> The records
· · · ·

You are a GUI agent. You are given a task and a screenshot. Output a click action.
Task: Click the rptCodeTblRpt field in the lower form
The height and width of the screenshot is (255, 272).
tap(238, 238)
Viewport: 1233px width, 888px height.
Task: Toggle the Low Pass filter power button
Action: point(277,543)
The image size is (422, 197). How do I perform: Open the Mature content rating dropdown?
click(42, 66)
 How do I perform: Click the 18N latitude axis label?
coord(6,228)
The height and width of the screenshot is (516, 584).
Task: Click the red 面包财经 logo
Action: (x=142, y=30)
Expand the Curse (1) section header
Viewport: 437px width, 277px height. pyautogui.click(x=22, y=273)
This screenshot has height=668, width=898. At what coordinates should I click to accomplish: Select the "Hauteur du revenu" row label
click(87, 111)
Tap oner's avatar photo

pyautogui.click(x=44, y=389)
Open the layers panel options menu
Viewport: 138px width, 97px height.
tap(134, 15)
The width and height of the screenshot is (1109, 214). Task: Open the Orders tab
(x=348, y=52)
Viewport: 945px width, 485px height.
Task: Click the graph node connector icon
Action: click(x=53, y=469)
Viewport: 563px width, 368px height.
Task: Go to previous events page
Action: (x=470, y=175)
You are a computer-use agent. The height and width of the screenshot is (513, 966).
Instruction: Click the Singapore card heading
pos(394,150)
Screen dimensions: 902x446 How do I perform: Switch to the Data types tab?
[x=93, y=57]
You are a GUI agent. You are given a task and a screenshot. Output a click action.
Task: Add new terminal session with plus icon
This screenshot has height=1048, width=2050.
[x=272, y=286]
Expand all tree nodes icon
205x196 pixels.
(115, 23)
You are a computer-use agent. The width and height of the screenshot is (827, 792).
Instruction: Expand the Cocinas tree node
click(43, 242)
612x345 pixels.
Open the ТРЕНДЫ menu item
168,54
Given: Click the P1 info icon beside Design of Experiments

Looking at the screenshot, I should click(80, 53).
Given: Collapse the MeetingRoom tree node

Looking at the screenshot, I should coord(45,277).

· · · ·

Rewrite all of the rows above as a numbered list, one line per item, and drop the blank lines.

1. You are a GUI agent. You are given a task and a screenshot. Output a click action.
2. Task: Click the rptCodeTblRpt field in the lower form
3. The height and width of the screenshot is (255, 272).
4. tap(238, 238)
5. Viewport: 1233px width, 888px height.
6. Task: Toggle the Low Pass filter power button
7. Action: point(277,543)
8. The image size is (422, 197). How do I perform: Open the Mature content rating dropdown?
9. click(42, 66)
10.  How do I perform: Click the 18N latitude axis label?
11. coord(6,228)
12. The height and width of the screenshot is (516, 584).
13. Task: Click the red 面包财经 logo
14. Action: (x=142, y=30)
15. Expand the Curse (1) section header
16. Viewport: 437px width, 277px height. pyautogui.click(x=22, y=273)
17. This screenshot has height=668, width=898. At what coordinates should I click to accomplish: Select the "Hauteur du revenu" row label
18. click(87, 111)
19. Tap oner's avatar photo
20. pyautogui.click(x=44, y=389)
21. Open the layers panel options menu
22. Viewport: 138px width, 97px height.
23. tap(134, 15)
24. The width and height of the screenshot is (1109, 214). Task: Open the Orders tab
25. (x=348, y=52)
26. Viewport: 945px width, 485px height.
27. Task: Click the graph node connector icon
28. Action: click(x=53, y=469)
29. Viewport: 563px width, 368px height.
30. Task: Go to previous events page
31. Action: (x=470, y=175)
32. You are a computer-use agent. The height and width of the screenshot is (513, 966).
33. Instruction: Click the Singapore card heading
34. pos(394,150)
35. Screen dimensions: 902x446 How do I perform: Switch to the Data types tab?
36. [x=93, y=57]
37. You are a GUI agent. You are given a task and a screenshot. Output a click action.
38. Task: Add new terminal session with plus icon
39. This screenshot has height=1048, width=2050.
40. [x=272, y=286]
41. Expand all tree nodes icon
42. 205x196 pixels.
43. (115, 23)
44. You are a computer-use agent. The width and height of the screenshot is (827, 792).
45. Instruction: Expand the Cocinas tree node
46. click(43, 242)
47. 612x345 pixels.
48. Open the ТРЕНДЫ menu item
49. 168,54
50. Given: Click the P1 info icon beside Design of Experiments
51. Looking at the screenshot, I should click(80, 53).
52. Given: Collapse the MeetingRoom tree node
53. Looking at the screenshot, I should coord(45,277).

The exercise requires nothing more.